The Harwood Museum is the ideal place to begin an artist's adventure and discover works from the Spanish Colonial era, the Taos Society of Artists, and Taos Moderns, as well as contemporary avant-garde and Native American art.
Among the works of Hispanic heritage in the Harwood Museum are sculptures of saints and retablos. The earliest pieces from New Mexico date from the late 18th century and 19th century, and contemporary works are also on display.
You can also find works of carpentry and furniture made at the beginning of the Spanish colonization, traditional New Mexico tinwork, and many other pieces.
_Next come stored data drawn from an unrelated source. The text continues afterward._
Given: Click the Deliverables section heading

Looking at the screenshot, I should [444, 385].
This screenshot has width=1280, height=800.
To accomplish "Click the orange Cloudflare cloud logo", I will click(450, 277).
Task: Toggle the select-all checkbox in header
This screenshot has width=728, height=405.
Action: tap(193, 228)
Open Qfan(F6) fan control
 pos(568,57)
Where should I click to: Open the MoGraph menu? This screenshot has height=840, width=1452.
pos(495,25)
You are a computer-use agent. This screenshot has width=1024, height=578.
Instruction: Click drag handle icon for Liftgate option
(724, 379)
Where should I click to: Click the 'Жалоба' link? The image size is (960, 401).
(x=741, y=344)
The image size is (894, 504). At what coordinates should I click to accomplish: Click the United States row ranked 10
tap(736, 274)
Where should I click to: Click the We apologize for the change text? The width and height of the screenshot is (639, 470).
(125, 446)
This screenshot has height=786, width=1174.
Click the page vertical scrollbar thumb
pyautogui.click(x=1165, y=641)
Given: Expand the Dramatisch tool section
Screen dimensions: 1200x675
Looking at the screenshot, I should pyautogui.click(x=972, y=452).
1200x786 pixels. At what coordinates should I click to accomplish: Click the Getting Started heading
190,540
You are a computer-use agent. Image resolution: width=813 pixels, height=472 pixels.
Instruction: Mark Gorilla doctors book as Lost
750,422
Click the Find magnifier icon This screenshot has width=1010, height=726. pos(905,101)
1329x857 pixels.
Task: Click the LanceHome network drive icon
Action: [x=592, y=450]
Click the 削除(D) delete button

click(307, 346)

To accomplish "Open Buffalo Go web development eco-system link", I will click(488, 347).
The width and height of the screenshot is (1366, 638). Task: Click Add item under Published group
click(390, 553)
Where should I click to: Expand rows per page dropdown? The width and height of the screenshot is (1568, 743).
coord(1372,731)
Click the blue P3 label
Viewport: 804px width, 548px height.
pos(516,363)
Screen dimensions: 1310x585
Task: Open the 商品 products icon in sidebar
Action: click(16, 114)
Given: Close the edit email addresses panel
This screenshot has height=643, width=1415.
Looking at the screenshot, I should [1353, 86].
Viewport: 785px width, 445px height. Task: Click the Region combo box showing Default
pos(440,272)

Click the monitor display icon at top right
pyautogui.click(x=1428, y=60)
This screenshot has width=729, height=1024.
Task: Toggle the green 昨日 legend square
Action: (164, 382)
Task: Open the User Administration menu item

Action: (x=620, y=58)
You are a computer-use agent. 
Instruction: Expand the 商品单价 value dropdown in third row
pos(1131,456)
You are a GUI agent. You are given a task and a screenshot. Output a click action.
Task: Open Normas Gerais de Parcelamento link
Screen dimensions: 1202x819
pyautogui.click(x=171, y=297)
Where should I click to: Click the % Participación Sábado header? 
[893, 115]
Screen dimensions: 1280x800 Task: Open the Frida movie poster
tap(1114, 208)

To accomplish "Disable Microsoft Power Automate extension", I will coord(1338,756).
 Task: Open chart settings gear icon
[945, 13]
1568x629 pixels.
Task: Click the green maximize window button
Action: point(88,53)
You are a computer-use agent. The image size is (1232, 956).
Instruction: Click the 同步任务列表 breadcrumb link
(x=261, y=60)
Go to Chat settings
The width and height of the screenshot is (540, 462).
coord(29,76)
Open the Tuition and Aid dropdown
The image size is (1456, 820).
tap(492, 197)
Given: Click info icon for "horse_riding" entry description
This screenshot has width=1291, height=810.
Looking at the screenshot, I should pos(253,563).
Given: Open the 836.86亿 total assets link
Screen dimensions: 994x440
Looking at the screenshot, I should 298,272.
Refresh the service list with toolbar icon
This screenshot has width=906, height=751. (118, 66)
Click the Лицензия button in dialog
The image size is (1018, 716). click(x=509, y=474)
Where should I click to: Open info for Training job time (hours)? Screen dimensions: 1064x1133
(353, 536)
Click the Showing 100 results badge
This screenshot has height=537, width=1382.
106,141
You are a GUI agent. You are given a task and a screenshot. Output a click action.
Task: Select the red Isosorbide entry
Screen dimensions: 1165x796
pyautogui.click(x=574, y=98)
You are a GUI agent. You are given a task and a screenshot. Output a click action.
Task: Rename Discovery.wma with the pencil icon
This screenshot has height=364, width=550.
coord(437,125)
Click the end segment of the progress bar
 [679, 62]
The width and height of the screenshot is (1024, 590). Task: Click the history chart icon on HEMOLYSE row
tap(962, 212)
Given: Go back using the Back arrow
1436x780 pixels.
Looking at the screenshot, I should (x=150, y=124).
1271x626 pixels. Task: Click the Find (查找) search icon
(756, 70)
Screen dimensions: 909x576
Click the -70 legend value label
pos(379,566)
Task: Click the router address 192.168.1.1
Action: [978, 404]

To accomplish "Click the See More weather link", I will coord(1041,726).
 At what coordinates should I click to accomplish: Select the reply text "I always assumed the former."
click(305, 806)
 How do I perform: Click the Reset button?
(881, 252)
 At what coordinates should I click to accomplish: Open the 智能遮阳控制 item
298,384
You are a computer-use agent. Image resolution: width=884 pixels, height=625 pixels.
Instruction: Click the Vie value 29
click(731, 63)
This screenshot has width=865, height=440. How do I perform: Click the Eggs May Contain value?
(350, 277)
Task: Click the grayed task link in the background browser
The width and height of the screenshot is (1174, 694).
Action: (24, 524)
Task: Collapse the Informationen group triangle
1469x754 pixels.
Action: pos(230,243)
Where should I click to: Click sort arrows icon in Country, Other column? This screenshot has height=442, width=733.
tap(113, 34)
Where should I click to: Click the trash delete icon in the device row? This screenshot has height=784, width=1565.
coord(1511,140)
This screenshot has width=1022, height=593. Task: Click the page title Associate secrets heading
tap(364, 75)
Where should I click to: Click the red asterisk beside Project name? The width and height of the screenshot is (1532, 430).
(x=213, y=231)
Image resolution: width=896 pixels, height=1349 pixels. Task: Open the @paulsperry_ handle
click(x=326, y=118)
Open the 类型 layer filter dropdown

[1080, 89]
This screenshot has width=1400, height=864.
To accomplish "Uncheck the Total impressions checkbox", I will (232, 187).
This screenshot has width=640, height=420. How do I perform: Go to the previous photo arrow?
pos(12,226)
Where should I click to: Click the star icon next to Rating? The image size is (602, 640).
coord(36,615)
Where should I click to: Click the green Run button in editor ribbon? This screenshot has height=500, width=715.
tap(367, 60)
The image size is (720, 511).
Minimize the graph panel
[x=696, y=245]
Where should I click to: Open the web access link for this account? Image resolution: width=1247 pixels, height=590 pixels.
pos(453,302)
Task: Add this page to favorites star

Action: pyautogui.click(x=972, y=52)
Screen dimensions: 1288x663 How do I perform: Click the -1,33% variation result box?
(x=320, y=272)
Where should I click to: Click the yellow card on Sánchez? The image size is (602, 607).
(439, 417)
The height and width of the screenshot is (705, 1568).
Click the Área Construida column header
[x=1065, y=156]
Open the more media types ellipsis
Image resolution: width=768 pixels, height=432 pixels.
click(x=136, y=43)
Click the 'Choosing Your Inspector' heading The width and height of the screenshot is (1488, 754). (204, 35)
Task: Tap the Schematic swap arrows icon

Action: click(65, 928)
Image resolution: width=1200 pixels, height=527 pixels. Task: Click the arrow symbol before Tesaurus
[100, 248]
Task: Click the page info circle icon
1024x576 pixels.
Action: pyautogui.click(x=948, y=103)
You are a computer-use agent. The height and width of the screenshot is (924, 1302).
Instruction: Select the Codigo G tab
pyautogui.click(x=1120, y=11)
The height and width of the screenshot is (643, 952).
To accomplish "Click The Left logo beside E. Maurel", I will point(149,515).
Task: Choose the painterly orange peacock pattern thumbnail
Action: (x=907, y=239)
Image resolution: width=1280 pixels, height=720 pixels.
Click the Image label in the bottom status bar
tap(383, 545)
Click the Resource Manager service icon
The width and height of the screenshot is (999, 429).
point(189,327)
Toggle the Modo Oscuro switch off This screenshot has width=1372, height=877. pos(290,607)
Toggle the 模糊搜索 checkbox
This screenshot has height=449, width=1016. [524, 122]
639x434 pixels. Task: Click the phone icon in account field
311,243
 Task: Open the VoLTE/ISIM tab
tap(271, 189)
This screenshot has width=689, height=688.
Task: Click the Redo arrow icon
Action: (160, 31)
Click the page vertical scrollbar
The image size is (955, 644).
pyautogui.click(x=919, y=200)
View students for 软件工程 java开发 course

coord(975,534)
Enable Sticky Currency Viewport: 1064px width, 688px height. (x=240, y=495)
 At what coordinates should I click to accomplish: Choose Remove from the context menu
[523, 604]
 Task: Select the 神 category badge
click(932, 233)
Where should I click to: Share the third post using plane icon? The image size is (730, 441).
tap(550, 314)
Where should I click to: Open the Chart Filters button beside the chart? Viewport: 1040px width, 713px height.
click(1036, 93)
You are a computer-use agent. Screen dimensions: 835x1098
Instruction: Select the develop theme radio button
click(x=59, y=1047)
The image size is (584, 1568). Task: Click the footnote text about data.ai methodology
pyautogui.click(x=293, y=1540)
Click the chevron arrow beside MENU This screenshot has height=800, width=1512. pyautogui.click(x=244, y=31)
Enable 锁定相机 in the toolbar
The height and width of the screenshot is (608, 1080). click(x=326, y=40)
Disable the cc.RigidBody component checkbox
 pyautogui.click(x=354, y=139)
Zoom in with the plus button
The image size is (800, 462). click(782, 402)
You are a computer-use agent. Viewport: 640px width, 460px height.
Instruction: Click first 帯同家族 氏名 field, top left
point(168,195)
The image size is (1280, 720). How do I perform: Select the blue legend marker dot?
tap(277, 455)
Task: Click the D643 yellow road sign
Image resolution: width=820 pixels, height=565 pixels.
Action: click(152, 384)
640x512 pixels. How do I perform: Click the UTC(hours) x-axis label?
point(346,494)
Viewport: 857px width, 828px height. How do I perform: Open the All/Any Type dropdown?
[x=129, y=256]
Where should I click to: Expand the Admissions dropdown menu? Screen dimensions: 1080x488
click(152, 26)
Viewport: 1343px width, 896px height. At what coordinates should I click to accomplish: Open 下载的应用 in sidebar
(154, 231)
Things You Should Know Before You Go:
- The Harwood Museum of Art is located just two blocks from Taos Plaza.
- The museum is known as the "crown jewel" of northern New Mexico.
- Most of the saints in the Harwood collection were donated by art patron and writer Mabel Dodge Luhan.
- In the carpentry and furniture collection, there are late 18th and early 19th-century boxes, flour mills, and lumber rooms.
- The tradition of New Mexico tinsmithing, which developed later, was an integral part of the Hispanic religious culture during the 19th century.
- Some Hispanic artists that can be admired in the museum are Patrociño Barela, Antonio Molleno, and José Rafel Aragón.
Address: 238 Ledoux St, Taos.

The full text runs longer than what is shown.